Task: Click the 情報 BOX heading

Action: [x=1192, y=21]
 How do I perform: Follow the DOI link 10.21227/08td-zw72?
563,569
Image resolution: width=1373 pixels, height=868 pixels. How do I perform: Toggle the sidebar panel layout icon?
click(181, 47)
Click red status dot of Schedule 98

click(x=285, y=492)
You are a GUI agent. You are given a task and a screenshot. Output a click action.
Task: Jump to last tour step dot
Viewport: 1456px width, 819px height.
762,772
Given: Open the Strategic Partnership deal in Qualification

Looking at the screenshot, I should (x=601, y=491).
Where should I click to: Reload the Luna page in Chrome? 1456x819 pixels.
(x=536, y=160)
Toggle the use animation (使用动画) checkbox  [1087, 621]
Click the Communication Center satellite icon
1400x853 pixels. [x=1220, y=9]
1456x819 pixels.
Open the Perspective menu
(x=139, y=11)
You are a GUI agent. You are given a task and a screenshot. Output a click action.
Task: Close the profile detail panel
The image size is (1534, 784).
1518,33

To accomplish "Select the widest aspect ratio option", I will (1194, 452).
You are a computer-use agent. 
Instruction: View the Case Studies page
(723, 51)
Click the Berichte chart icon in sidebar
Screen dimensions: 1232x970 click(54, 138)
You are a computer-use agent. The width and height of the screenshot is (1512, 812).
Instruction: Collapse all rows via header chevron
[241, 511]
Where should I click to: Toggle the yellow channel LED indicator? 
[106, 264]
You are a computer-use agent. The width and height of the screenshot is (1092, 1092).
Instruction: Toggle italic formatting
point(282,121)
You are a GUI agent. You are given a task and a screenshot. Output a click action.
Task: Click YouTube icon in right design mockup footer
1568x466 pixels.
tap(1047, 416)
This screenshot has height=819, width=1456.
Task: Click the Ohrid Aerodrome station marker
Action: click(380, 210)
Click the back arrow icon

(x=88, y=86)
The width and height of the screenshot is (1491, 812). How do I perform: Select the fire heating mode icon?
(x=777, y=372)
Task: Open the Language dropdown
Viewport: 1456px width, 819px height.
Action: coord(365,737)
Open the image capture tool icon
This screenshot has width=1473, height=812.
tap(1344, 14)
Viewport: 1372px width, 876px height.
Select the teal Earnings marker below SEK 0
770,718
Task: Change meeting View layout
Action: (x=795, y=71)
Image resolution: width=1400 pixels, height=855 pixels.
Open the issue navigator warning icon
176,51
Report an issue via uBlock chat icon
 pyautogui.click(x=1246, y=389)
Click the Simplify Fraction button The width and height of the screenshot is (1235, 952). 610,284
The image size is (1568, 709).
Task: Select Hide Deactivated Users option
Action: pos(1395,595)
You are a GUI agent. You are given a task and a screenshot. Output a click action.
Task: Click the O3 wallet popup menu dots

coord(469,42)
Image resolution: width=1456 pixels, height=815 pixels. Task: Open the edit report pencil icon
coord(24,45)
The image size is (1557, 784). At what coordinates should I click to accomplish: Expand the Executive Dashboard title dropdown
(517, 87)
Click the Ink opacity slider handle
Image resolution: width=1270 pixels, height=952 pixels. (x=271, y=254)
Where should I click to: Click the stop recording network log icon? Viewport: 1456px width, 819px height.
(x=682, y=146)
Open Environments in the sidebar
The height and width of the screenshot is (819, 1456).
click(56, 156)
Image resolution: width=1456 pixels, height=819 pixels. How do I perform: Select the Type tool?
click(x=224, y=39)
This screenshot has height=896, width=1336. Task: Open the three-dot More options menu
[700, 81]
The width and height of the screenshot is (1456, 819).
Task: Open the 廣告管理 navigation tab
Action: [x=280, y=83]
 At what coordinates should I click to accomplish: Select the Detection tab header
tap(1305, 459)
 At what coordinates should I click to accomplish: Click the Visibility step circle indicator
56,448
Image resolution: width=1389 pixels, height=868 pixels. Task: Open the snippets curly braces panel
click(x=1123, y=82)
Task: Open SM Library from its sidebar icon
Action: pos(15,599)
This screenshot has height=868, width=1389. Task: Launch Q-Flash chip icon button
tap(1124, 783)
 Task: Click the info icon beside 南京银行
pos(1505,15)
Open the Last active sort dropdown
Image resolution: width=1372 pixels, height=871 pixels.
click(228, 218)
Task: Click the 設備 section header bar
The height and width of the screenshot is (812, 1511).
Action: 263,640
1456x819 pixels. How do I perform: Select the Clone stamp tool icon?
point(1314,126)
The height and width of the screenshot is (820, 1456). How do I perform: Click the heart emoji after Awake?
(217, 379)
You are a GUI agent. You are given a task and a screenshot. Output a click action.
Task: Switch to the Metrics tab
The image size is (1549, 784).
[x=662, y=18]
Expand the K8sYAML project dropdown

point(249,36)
# # #
* _Assignment_: Repeat all the material above, matching every character.

* _Solution for this problem_:
Task: Click the 情報 BOX heading

Action: [x=1192, y=21]
 How do I perform: Follow the DOI link 10.21227/08td-zw72?
563,569
Image resolution: width=1373 pixels, height=868 pixels. How do I perform: Toggle the sidebar panel layout icon?
click(181, 47)
Click red status dot of Schedule 98

click(x=285, y=492)
You are a GUI agent. You are given a task and a screenshot. Output a click action.
Task: Jump to last tour step dot
Viewport: 1456px width, 819px height.
762,772
Given: Open the Strategic Partnership deal in Qualification

Looking at the screenshot, I should (x=601, y=491).
Where should I click to: Reload the Luna page in Chrome? 1456x819 pixels.
(x=536, y=160)
Toggle the use animation (使用动画) checkbox  [1087, 621]
Click the Communication Center satellite icon
1400x853 pixels. [x=1220, y=9]
1456x819 pixels.
Open the Perspective menu
(x=139, y=11)
You are a GUI agent. You are given a task and a screenshot. Output a click action.
Task: Close the profile detail panel
The image size is (1534, 784).
1518,33

To accomplish "Select the widest aspect ratio option", I will (1194, 452).
You are a computer-use agent. 
Instruction: View the Case Studies page
(723, 51)
Click the Berichte chart icon in sidebar
Screen dimensions: 1232x970 click(54, 138)
You are a computer-use agent. The width and height of the screenshot is (1512, 812).
Instruction: Collapse all rows via header chevron
[241, 511]
Where should I click to: Toggle the yellow channel LED indicator? 
[106, 264]
You are a computer-use agent. The width and height of the screenshot is (1092, 1092).
Instruction: Toggle italic formatting
point(282,121)
You are a GUI agent. You are given a task and a screenshot. Output a click action.
Task: Click YouTube icon in right design mockup footer
1568x466 pixels.
tap(1047, 416)
This screenshot has height=819, width=1456.
Task: Click the Ohrid Aerodrome station marker
Action: click(380, 210)
Click the back arrow icon

(x=88, y=86)
The width and height of the screenshot is (1491, 812). How do I perform: Select the fire heating mode icon?
(x=777, y=372)
Task: Open the Language dropdown
Viewport: 1456px width, 819px height.
Action: coord(365,737)
Open the image capture tool icon
This screenshot has width=1473, height=812.
tap(1344, 14)
Viewport: 1372px width, 876px height.
Select the teal Earnings marker below SEK 0
770,718
Task: Change meeting View layout
Action: (x=795, y=71)
Image resolution: width=1400 pixels, height=855 pixels.
Open the issue navigator warning icon
176,51
Report an issue via uBlock chat icon
 pyautogui.click(x=1246, y=389)
Click the Simplify Fraction button The width and height of the screenshot is (1235, 952). 610,284
The image size is (1568, 709).
Task: Select Hide Deactivated Users option
Action: pos(1395,595)
You are a GUI agent. You are given a task and a screenshot. Output a click action.
Task: Click the O3 wallet popup menu dots

coord(469,42)
Image resolution: width=1456 pixels, height=815 pixels. Task: Open the edit report pencil icon
coord(24,45)
The image size is (1557, 784). At what coordinates should I click to accomplish: Expand the Executive Dashboard title dropdown
(517, 87)
Click the Ink opacity slider handle
Image resolution: width=1270 pixels, height=952 pixels. (x=271, y=254)
Where should I click to: Click the stop recording network log icon? Viewport: 1456px width, 819px height.
(x=682, y=146)
Open Environments in the sidebar
The height and width of the screenshot is (819, 1456).
click(56, 156)
Image resolution: width=1456 pixels, height=819 pixels. How do I perform: Select the Type tool?
click(x=224, y=39)
This screenshot has height=896, width=1336. Task: Open the three-dot More options menu
[700, 81]
The width and height of the screenshot is (1456, 819).
Task: Open the 廣告管理 navigation tab
Action: [x=280, y=83]
 At what coordinates should I click to accomplish: Select the Detection tab header
tap(1305, 459)
 At what coordinates should I click to accomplish: Click the Visibility step circle indicator
56,448
Image resolution: width=1389 pixels, height=868 pixels. Task: Open the snippets curly braces panel
click(x=1123, y=82)
Task: Open SM Library from its sidebar icon
Action: pos(15,599)
This screenshot has height=868, width=1389. Task: Launch Q-Flash chip icon button
tap(1124, 783)
 Task: Click the info icon beside 南京银行
pos(1505,15)
Open the Last active sort dropdown
Image resolution: width=1372 pixels, height=871 pixels.
click(228, 218)
Task: Click the 設備 section header bar
The height and width of the screenshot is (812, 1511).
Action: 263,640
1456x819 pixels. How do I perform: Select the Clone stamp tool icon?
point(1314,126)
The height and width of the screenshot is (820, 1456). How do I perform: Click the heart emoji after Awake?
(217, 379)
You are a GUI agent. You are given a task and a screenshot. Output a click action.
Task: Switch to the Metrics tab
The image size is (1549, 784).
[x=662, y=18]
Expand the K8sYAML project dropdown

point(249,36)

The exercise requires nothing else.